According to the criteria of
Those who took up the challenge were treated to a horror story that begins with a young woman swimming in the waters off Long Island, New York. While her lover dozes on the beach, a great white shark attacks her. “The great conical head struck her like a locomotive, lifting her out of the water,” the passage read. “The jaws closed around her torso, crushing bones, flesh and organs, turning them into gelatin.”
Tom Congdon, an editor at Doubleday, had circulated the gory excerpt to drum up excitement for his latest project: a thriller about a giant cetacean lurking in a small island town, written by a young author named Peter Benchley. The tactic worked. No one who read the opening could put it down. All he needed was a title. Benchley had spent months mulling over possible names (“White Dark”? “Edge of Darkness”?). Finally, just hours before the deadline, he found it. “Jaws,” he scrawled on the manuscript’s cover.
When it was released in 1974, “Jaws” spent months on best-seller lists, made Benchley a literary celebrity and became the basis for Steven Spielberg’s hit 1975 film.
While most readers were drawn to its shark-centric plot, “Jaws” rode multiple cultural waves of the mid-1970s: It was also about a frayed marriage and a corrupt local government — released at a time of rising divorce rates, mass unemployment and a U.S. presidential scandal.
“Jaws” functioned as an allegory of what scared the reader. Even Fidel Castro was a fan, describing “Jaws” as a “splendid Marxist lesson,” demonstrating that “capitalism will even risk human lives to keep markets running.”
The success of “Jaws” had unforeseen consequences. In the late 1970s, Benchley watched in frustration as sharks were labeled public enemies. A lover of the sea, he spent decades reminding readers that “Jaws” was fiction.
“A lot of people took ‘Jaws’ as a license to go out and kill sharks,” said Wendy Benchley, his widow. “We tried to use ‘Jaws’ in every way possible to raise the alarm about sharks and how important they are to the ecosystem.”

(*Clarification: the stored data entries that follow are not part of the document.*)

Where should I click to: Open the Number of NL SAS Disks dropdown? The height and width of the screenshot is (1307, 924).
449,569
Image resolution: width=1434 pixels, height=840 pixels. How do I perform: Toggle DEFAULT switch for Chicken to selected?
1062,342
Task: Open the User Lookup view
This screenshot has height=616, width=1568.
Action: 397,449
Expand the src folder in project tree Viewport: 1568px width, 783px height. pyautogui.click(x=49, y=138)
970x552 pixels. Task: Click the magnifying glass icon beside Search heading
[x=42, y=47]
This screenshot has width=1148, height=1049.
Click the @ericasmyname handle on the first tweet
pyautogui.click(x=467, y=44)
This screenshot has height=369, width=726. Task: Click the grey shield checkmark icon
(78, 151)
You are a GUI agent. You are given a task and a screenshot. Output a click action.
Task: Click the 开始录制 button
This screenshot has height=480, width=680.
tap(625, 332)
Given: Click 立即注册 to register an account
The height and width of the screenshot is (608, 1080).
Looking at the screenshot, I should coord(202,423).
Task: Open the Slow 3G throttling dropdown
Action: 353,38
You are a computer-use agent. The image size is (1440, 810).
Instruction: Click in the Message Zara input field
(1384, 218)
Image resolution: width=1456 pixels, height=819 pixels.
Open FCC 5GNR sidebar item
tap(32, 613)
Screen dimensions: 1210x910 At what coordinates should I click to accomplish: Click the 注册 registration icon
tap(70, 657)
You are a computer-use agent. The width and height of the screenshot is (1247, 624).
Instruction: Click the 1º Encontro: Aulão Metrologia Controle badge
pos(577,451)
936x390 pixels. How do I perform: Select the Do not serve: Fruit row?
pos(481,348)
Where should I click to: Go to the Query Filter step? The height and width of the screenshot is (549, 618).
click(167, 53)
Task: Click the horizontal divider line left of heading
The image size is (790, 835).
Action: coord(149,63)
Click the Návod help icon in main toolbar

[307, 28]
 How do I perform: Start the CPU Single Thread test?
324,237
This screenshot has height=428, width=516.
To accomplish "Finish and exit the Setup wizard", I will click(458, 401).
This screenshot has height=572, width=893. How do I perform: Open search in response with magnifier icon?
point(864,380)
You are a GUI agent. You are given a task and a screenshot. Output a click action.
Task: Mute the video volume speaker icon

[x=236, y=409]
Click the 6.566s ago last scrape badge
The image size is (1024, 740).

Benchley’s infatuation with sharks began during his childhood summers in Nantucket, Massachusetts. He would go fishing with his father, novelist Nathaniel Benchley, and notice the numerous fins slicing through the water. The young Benchley was just beginning his writing career when, in 1964, he saw a newspaper story about a man who had caught a giant great white shark in the waters off Long Island that measured more than 17 feet long and weighed an estimated 4,500 pounds.
Benchley clipped the article and kept it in his wallet for several years.
By the early 1970s, interest in great white sharks was on the rise, thanks to a series of underwater dives captured in the documentary “Blue Water, White Death” and the book “Blue Meridian,” both published in 1971. That same year, Benchley approached Congdon with the idea of a book about a shark ravaging a coastal community. Congdon agreed to pay $1,000 for the first four chapters.
Benchley’s first attempt was rejected.
Kate Medina, now executive editorial director at Random House, was an editorial assistant at Doubleday when she was recruited to help guide Benchley through the revision process. “I don’t think the beginning of ‘Jaws’ ever changed,” she recalled.
With their help, Benchley developed the novel’s unlikely heroes: Martin Brody, the beleaguered police chief; Matt Hooper, an oceanographer; and Quint, a seasoned fisherman tasked with killing the cetacean.
In February 1974, “Jaws” hit the shelves. The film adaptation, co-written by Benchley and Carl Gottlieb, was released in 1975.
Not long before his death in 2006, Benchley recalled “Jaws” with what seemed a hint of regret. “I could never write that book today. Sharks don’t attack humans and they definitely don’t hold grudges,” he said.
But Wendy Benchley said the author remained proud of “Jaws” and its impact — not only on readers and moviegoers, but also, ultimately, on raising awareness about sharks. “He was at peace with it,” she said.